Direction:
Reproduce word for word every line from the one containing "Task: Click the red trash icon" through the one containing "Action: coord(1032,550)", with both of those lines included. Leave the pictures out.

Exercise material:
============
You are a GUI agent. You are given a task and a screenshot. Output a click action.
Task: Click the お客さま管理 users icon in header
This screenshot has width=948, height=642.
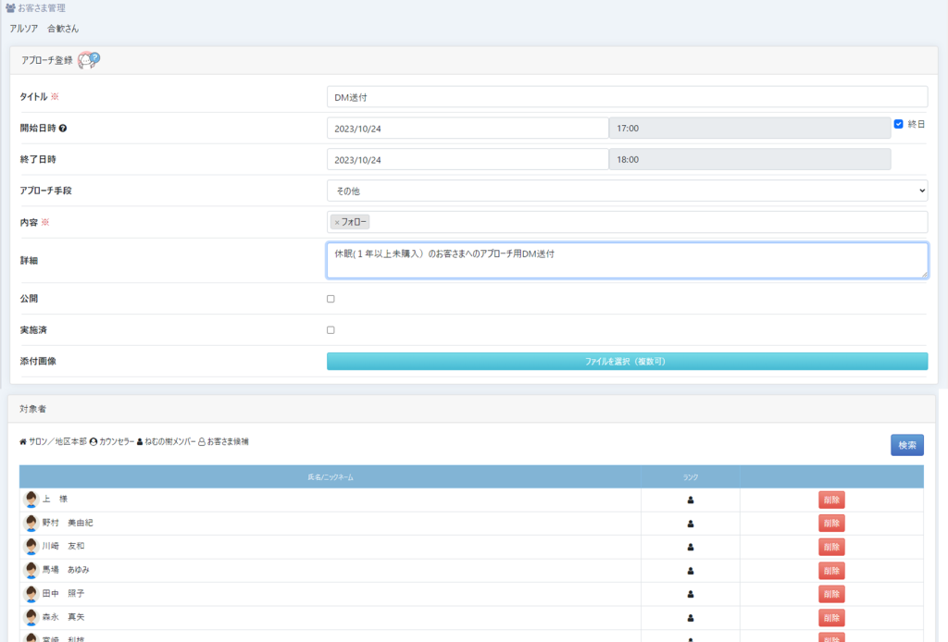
============
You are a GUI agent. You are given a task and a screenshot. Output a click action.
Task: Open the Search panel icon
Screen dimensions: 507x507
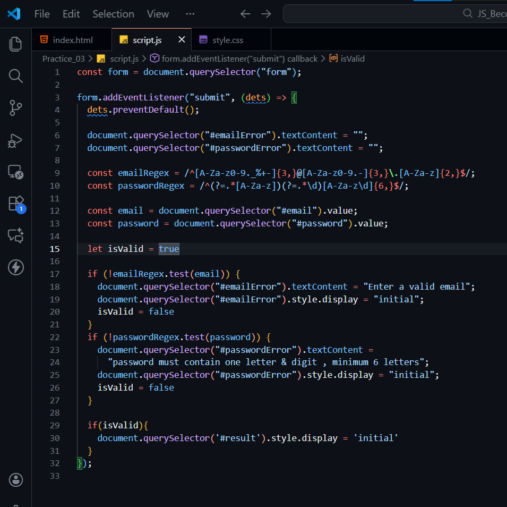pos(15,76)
============
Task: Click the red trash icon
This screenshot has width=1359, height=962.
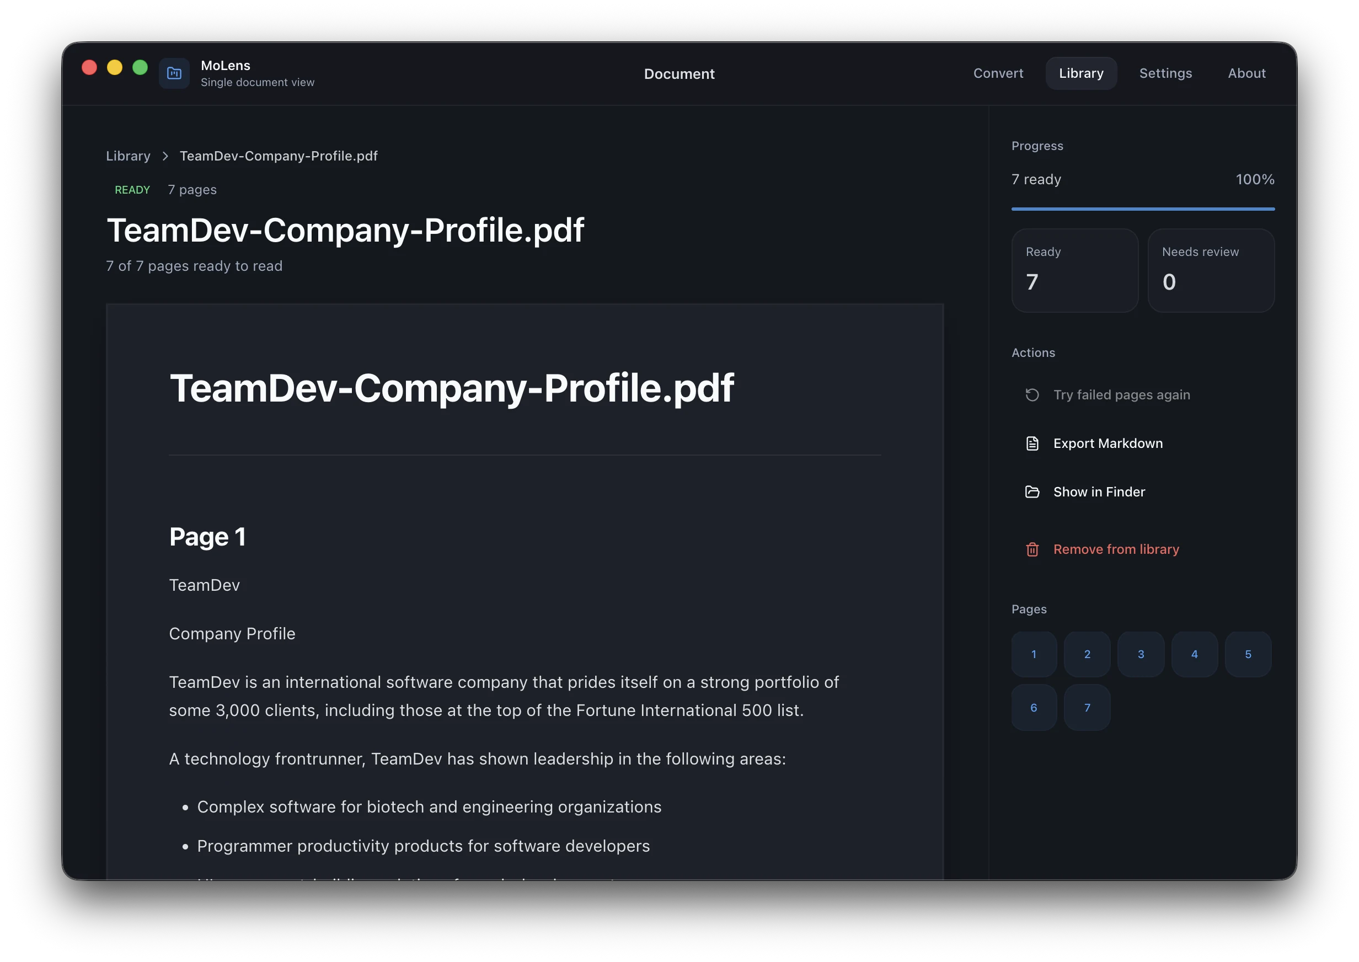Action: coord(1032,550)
============
Exercise solution:
Task: Click the red trash icon
This screenshot has width=1359, height=962.
Action: coord(1032,550)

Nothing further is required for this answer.